Helen Sampson is Professor of Social Sciences at Cardiff University and Director of the Seafarers International Research Centre. She has studied the shipping industry and seafarers since 1999. Her research and publications have focussed on: work; skills and training; regulation; corporate social responsibility; gender; transnationalism; structured social space; health and wellbeing; ship-shore interaction and the use of mandatory equipment. She has an interest in photography and film and has produced several short films relating to the work and lives of seafarers. In 2014, she was very happy to win the BBC/British Sociological Association ethnography award for International Seafarers and Transnationalism in the Twenty-First Century.

Nelson Turgo

Nelson Turgo is Research Associate in the Seafarers International Research Centre at Cardiff University.
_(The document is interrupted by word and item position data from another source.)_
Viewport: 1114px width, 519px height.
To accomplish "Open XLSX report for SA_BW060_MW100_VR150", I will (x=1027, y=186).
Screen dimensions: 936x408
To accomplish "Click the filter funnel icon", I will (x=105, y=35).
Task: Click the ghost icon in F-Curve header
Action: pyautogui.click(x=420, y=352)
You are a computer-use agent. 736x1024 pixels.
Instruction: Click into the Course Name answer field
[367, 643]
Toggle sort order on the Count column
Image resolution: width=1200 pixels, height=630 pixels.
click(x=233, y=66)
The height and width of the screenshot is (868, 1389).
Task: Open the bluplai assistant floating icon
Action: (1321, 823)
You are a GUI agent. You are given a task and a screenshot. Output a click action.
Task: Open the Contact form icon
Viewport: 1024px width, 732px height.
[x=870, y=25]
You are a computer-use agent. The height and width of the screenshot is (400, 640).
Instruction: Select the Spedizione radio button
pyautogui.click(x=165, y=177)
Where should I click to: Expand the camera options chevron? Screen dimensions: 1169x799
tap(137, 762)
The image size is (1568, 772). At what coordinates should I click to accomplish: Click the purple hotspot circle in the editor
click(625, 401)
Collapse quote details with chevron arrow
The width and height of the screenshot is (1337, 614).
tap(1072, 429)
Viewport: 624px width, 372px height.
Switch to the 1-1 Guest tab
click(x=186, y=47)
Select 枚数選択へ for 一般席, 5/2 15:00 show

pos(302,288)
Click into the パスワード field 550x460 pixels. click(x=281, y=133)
He attended local schools in the Philippines where he graduated valedictorian both in grade and high school. He finished his undergraduate degree in English Studies (Creative Writing) at the University of the Philippines, Diliman (cum laude) where he also obtained his Master’s Degree in Philippine Studies (Literature and Anthropology). In 2006, he won a SIRC-Nippon Fellowship to read for a PhD in Social Sciences (Global Political Economy) at Cardiff University, graduating in 2010. His thesis ‘Bugabug ang Dagat: The Local Life of a Fishing Community in the Philippines’ was awarded a Category 1 Pass.

Notes

1. Chaplaincy organisations such as the Mission to Seafarers will have connections to shipping companies and port authorities, usually to try to secure donations from them. Indeed, some companies make donations, but as the paper suggests, this is not on any large scale.

2. ESRC reference number: ES/N019423

3. Consequently, some wore clerical collars and others did not, though most chaplains wore high viz clothing and ID lanyards.

4. If a death occurs at sea, the normal practice is for the body to be kept in cold storage until reaching port.